クリックすると詳細が見られます田原城
田原市田原町巴江
築城/廃城年 1480年/維新
築城者 戸田宗光
今川家に人質として送還途中の竹千代(後の徳川家康)を、当時の城主、戸田康光が奪い、織田家に千貫文で売り渡すという事件と、幕末の家老渡辺崋山で有名な城。
室町中期、この城を築いた戸田氏は一時、渥美半島全域と吉田城までその支配を広めたが、上記の竹千代事件で今川家の攻撃を受け、滅亡した。その後今川家の臣が入っていたが、桶狭間の合戦後、家康はこの城を攻略、本多広孝を入れた。
1590年、徳川家の関東移封に伴って広孝も関東へ去り、吉田城に入った池田輝政は家老伊木清兵衛に田原城を与え、城の拡充を行った。1600年、輝政は姫路へ移封、翌年戸田氏の子孫尊次が祖先の地に返り咲いた。戸田家は三代続き天草へ移り、以後三宅家が入り幕末まで十二代続いた。
-渡辺崋山-
渡辺崋山は十一代康直に仕えた家老。家老と言っても超貧乏藩の家老であり、幼い頃には岡山池田藩の若君の列と突き当たり、半殺しの暴行を受け、儒学者を目指したという。
幼い頃より絵画に非凡な才能を持ち、二十代も半ば過ぎには画家としての名も高まった。治世者としても優秀で天保の飢饉の際には領内に餓死者を出さなかった。
三十代に入ると、洋画や海岸防御をきっかけに、外国事情に興味を持ち、蘭学者高野長英・医師小関三英、伊豆代官江川太郎佐衛門らと尚歯会というグループを結成、海外の優れた文化・技術の研究を行った。

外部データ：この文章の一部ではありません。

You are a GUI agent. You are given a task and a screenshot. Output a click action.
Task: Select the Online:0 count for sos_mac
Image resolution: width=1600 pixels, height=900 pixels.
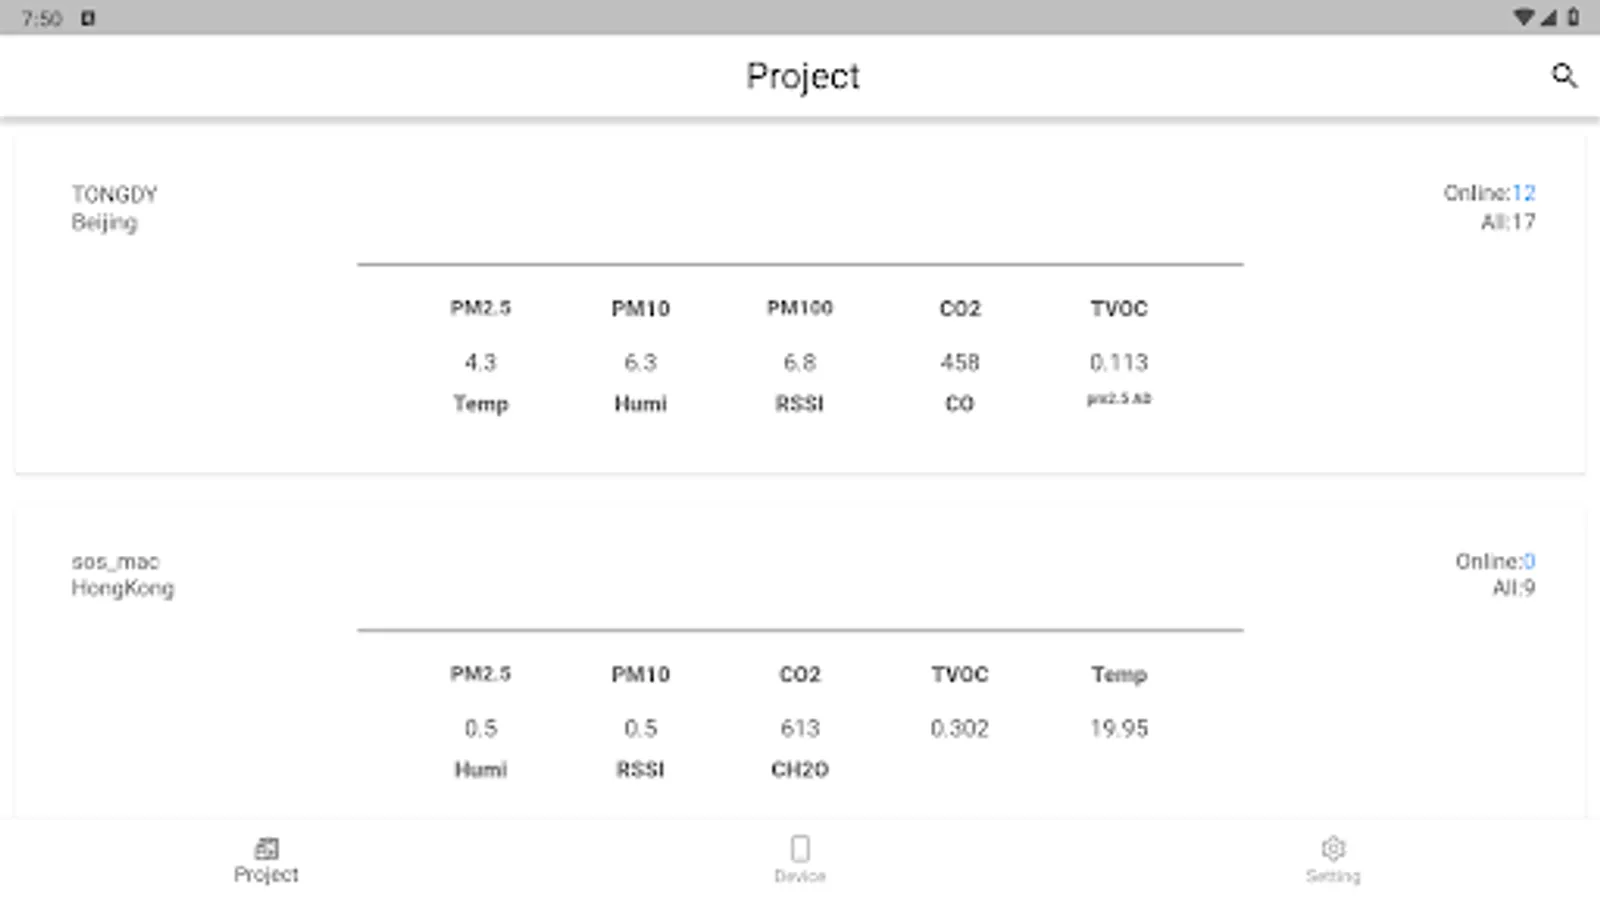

「モリソン号事件」時には、幕府の異国船打払令に不満を抱き、未発表ながら「慎機論」を執筆、幕府の対外方針を批判した。
その後、会は幕府に目をつけられ壊滅(蛮社の獄)、三英は自害、長英は無期入牢(後に脱獄)、崋山は「慎機論」が発見され蟄居の身となる。生活に困窮した崋山を弟子が見かね、絵の展示会を行ったが、これが藩の保守派の怒りを買った為、藩主に迷惑がかかるのを恐れ自害した。自害の前に大書きで残した七言絶句「不忠不孝渡辺登」はちょっと有名(登は本名)。